*BRIEF:* Rewrite the rows starting at the beginning and ending at the one that contains "pyautogui.click(x=199, y=92)", with "paw" swapped for "star" and nothing else altered. Omit the pictures from your answer.

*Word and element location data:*
#####

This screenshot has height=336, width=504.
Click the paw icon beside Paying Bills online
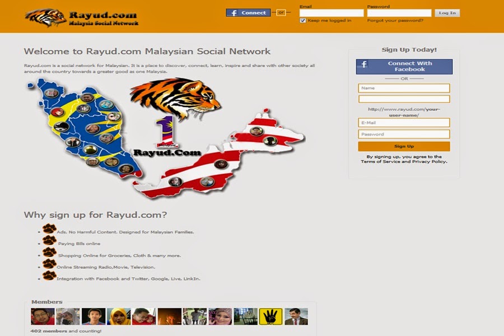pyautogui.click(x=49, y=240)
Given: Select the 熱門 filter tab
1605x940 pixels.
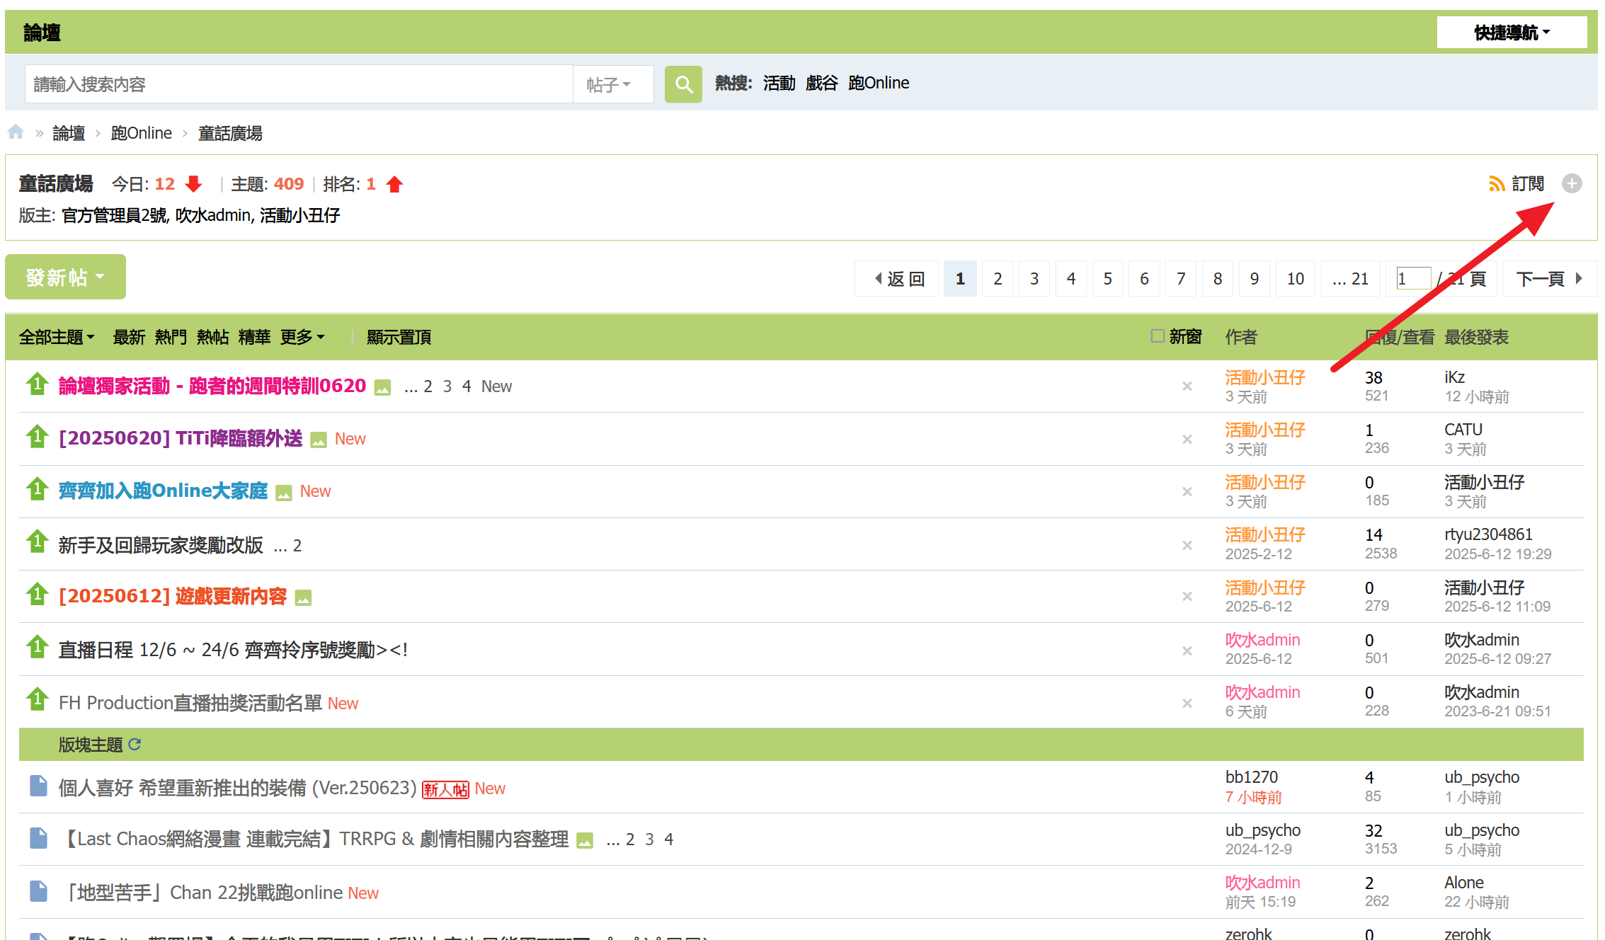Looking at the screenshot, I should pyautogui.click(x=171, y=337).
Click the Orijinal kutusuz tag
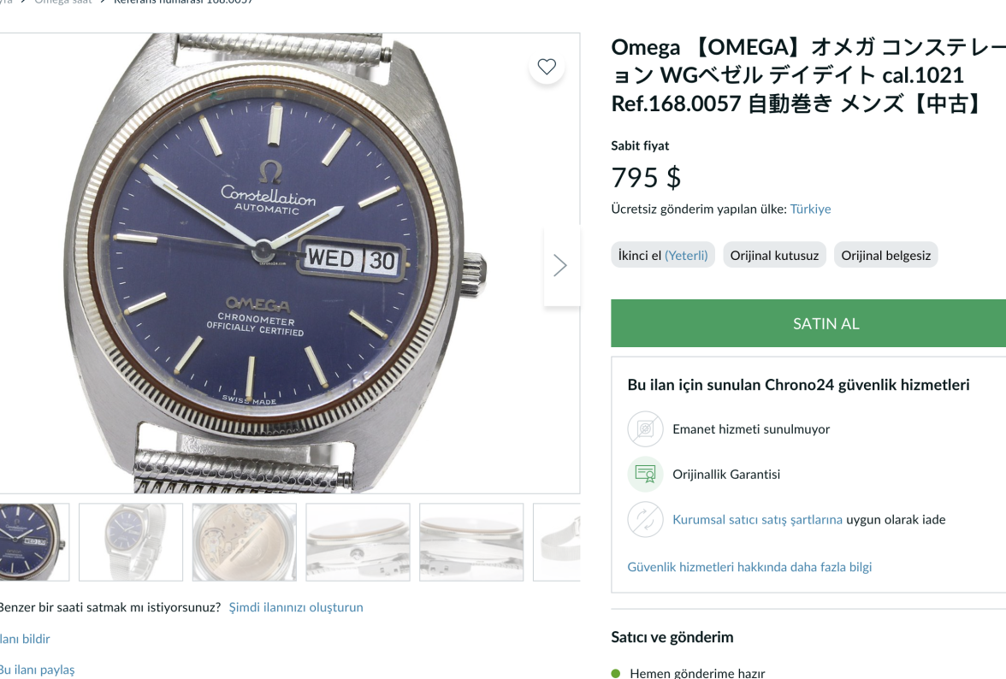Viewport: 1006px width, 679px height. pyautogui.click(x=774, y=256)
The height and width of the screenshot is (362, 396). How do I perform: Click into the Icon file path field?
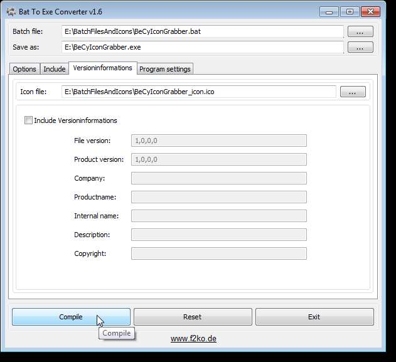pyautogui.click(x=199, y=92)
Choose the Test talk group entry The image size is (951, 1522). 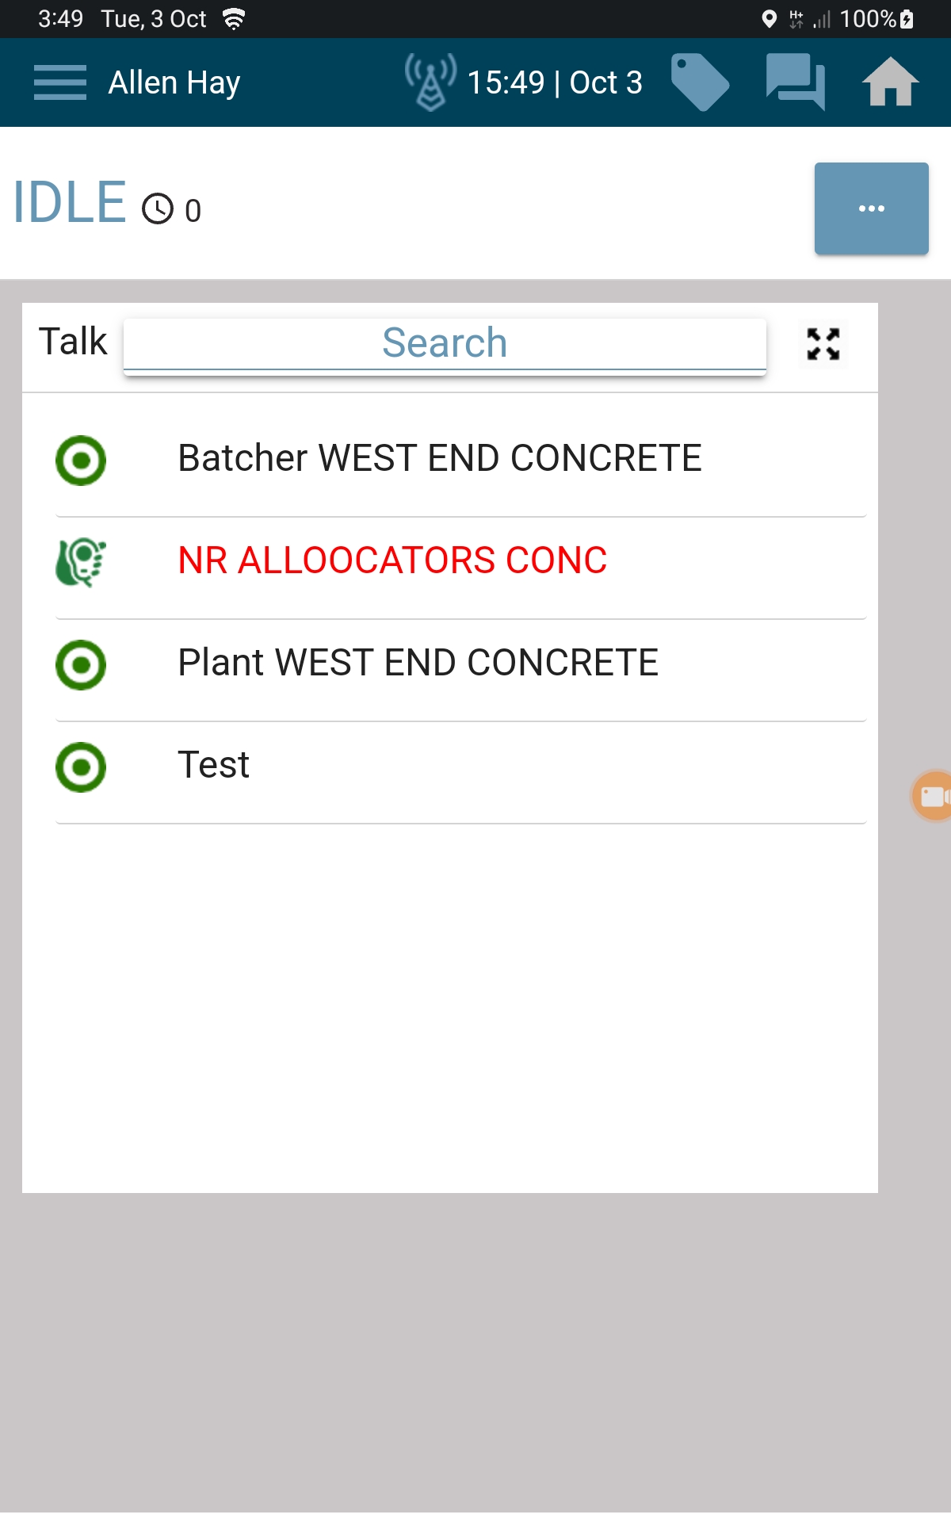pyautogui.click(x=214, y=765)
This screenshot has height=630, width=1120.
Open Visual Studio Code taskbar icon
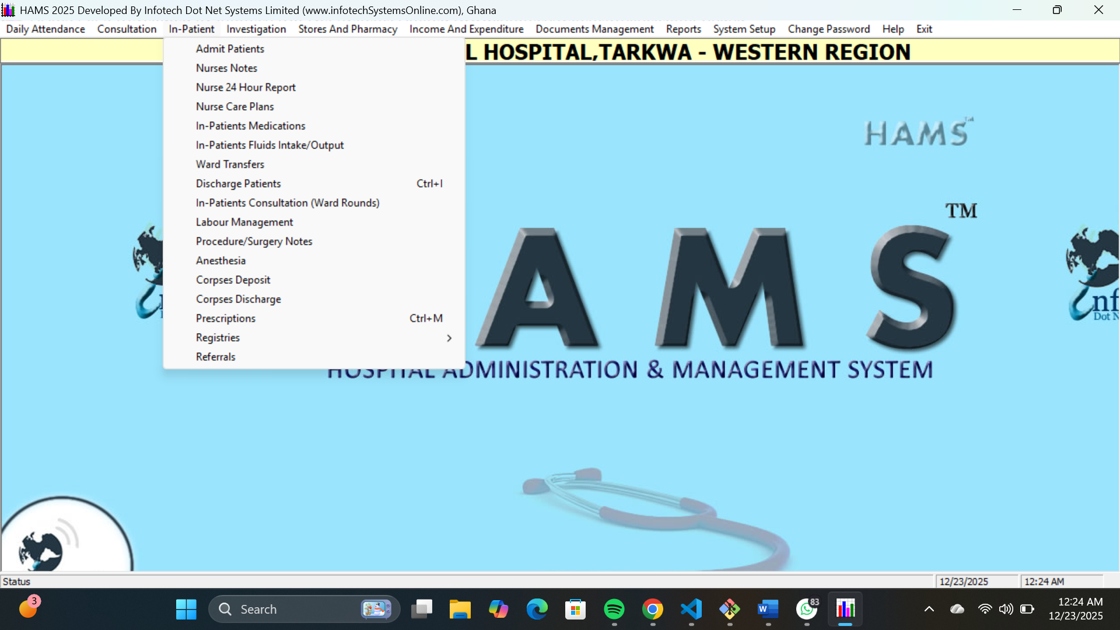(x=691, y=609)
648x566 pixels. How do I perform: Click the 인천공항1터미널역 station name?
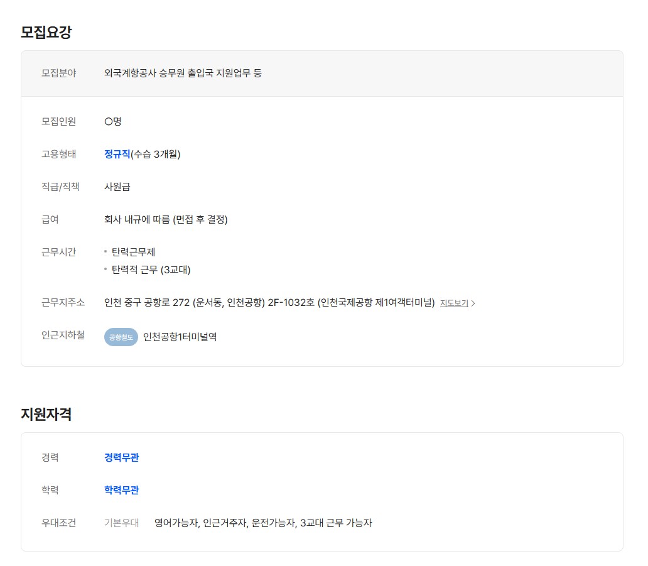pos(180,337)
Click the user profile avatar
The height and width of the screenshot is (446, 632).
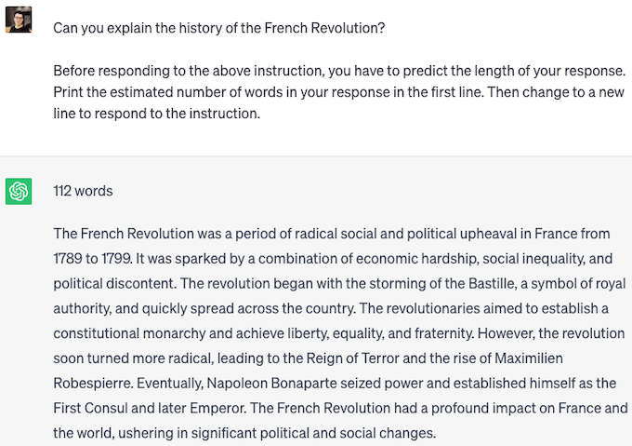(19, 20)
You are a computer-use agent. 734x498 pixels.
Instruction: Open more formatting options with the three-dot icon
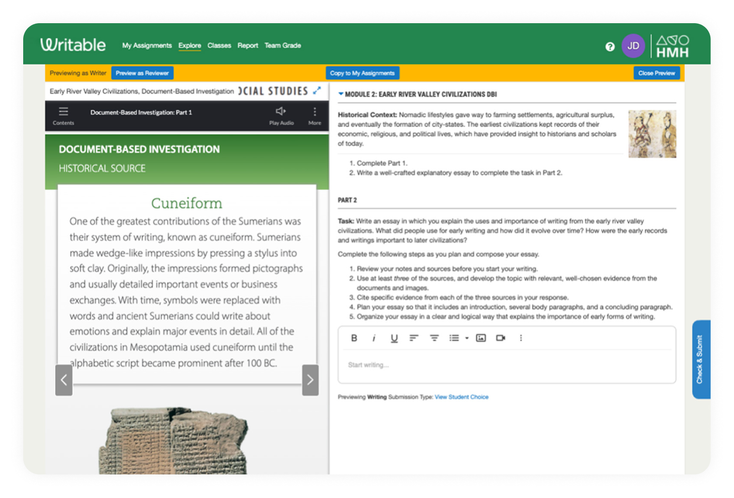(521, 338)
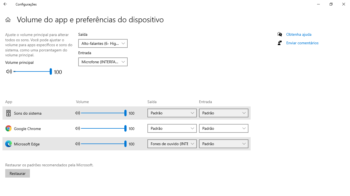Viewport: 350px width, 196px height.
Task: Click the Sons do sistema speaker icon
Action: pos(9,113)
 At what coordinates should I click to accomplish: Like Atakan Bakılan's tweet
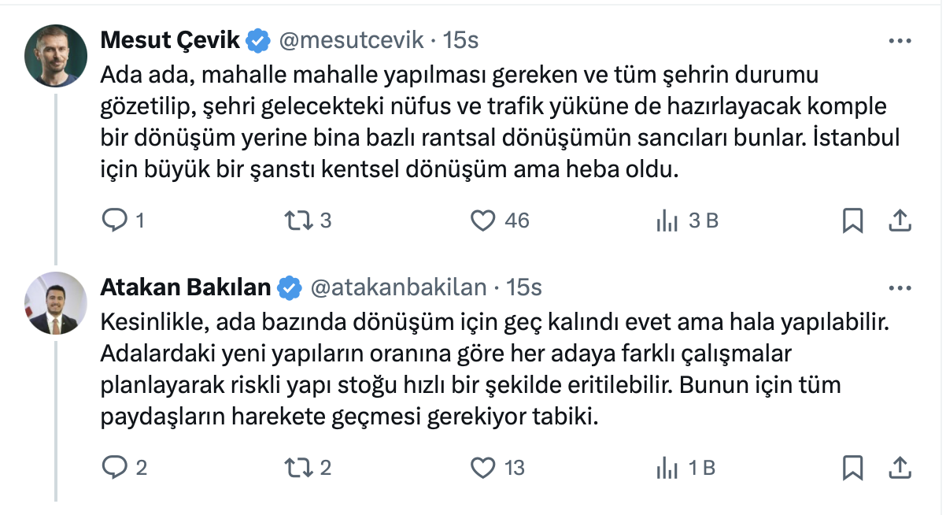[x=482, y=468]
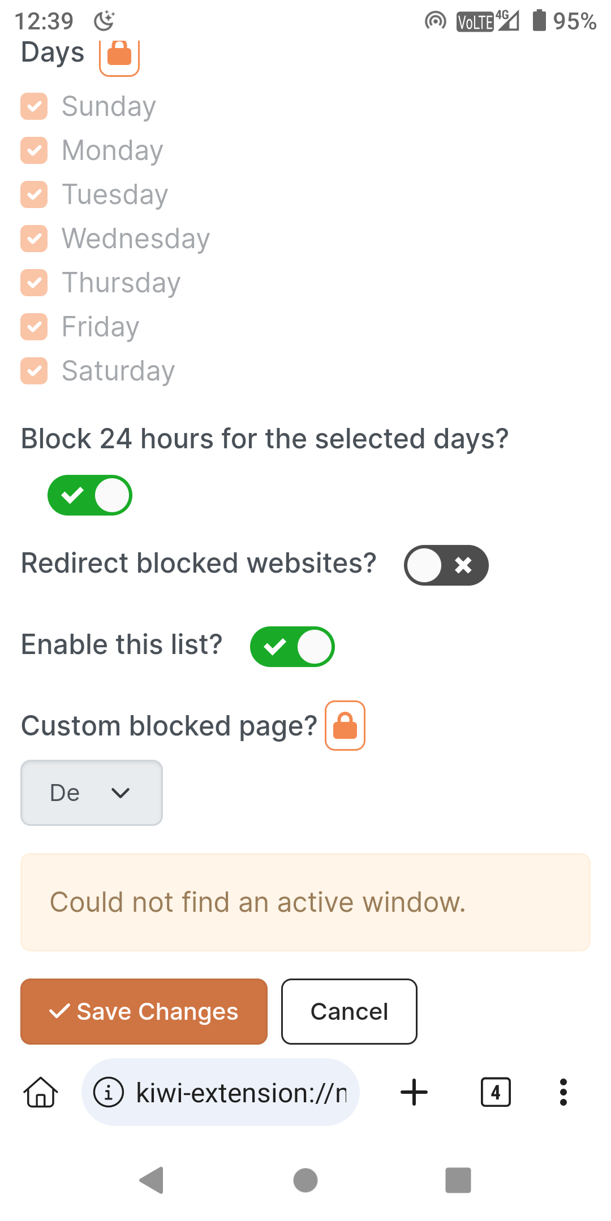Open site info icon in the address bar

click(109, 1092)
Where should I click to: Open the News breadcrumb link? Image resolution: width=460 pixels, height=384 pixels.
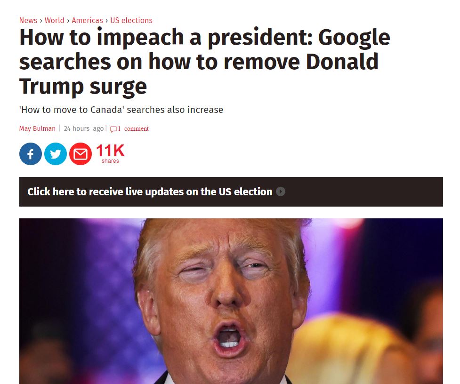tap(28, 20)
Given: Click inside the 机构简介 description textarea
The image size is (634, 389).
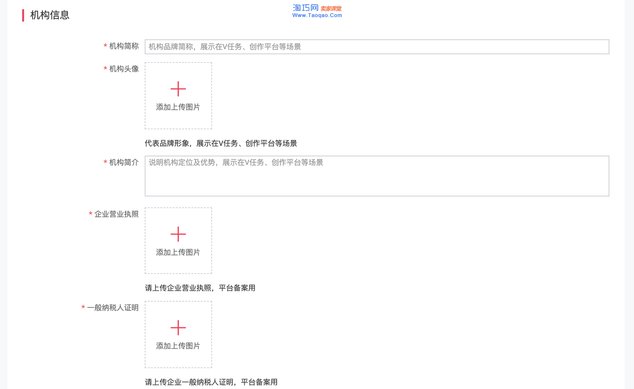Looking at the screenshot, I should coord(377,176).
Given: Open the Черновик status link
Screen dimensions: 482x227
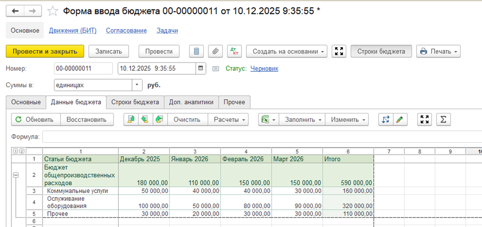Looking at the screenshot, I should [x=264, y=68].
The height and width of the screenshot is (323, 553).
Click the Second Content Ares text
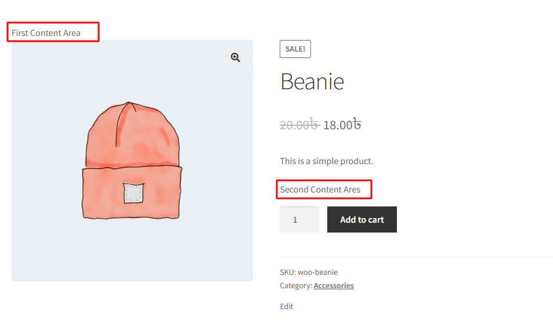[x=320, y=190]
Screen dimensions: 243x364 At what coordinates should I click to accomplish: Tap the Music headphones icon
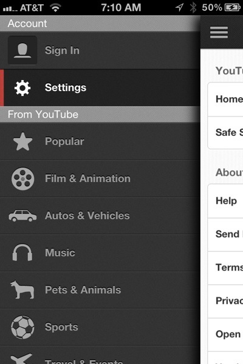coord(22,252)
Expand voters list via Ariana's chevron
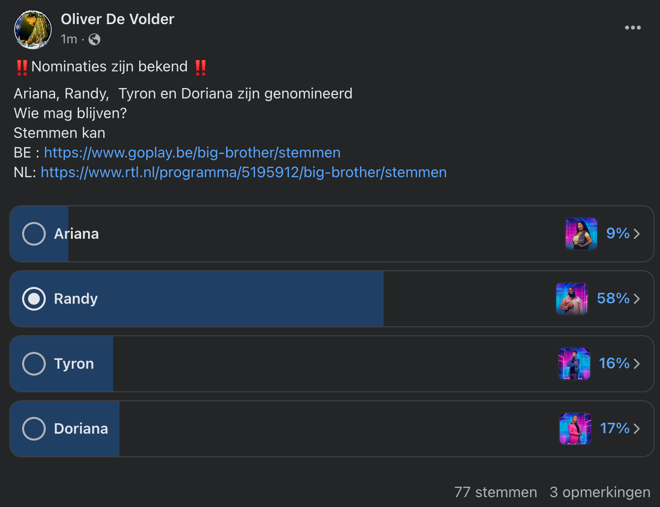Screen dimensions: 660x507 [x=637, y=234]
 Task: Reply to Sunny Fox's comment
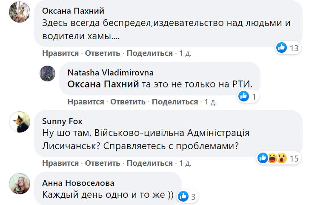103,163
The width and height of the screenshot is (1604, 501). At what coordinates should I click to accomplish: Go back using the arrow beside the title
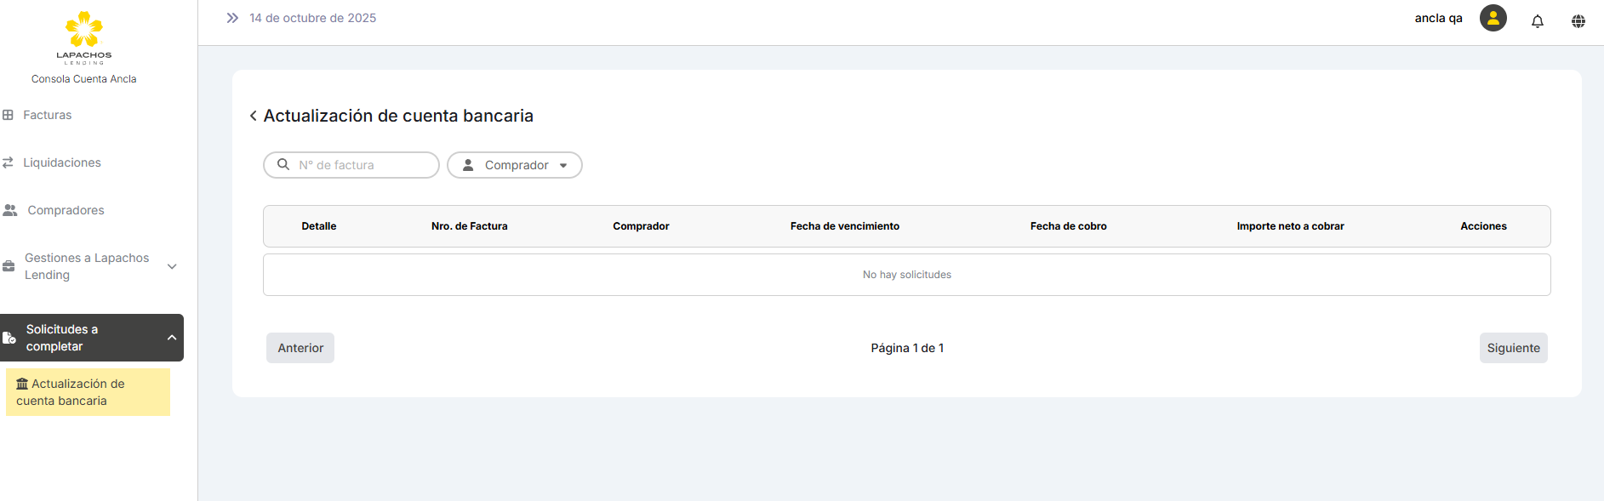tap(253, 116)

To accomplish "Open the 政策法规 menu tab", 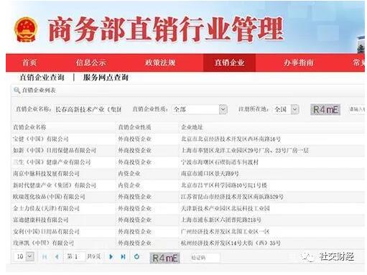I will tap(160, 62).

#####

*TASK RESPONSE:*
This screenshot has height=336, width=504.
Click the star icon beside Paying Bills online
pyautogui.click(x=49, y=240)
Given: Select the 熱門 filter tab
1605x940 pixels.
Looking at the screenshot, I should pyautogui.click(x=171, y=337).
Click the Orijinal kutusuz tag
Viewport: 1006px width, 679px height. pyautogui.click(x=774, y=256)
The height and width of the screenshot is (362, 396). How do I perform: Click into the Icon file path field?
pyautogui.click(x=199, y=92)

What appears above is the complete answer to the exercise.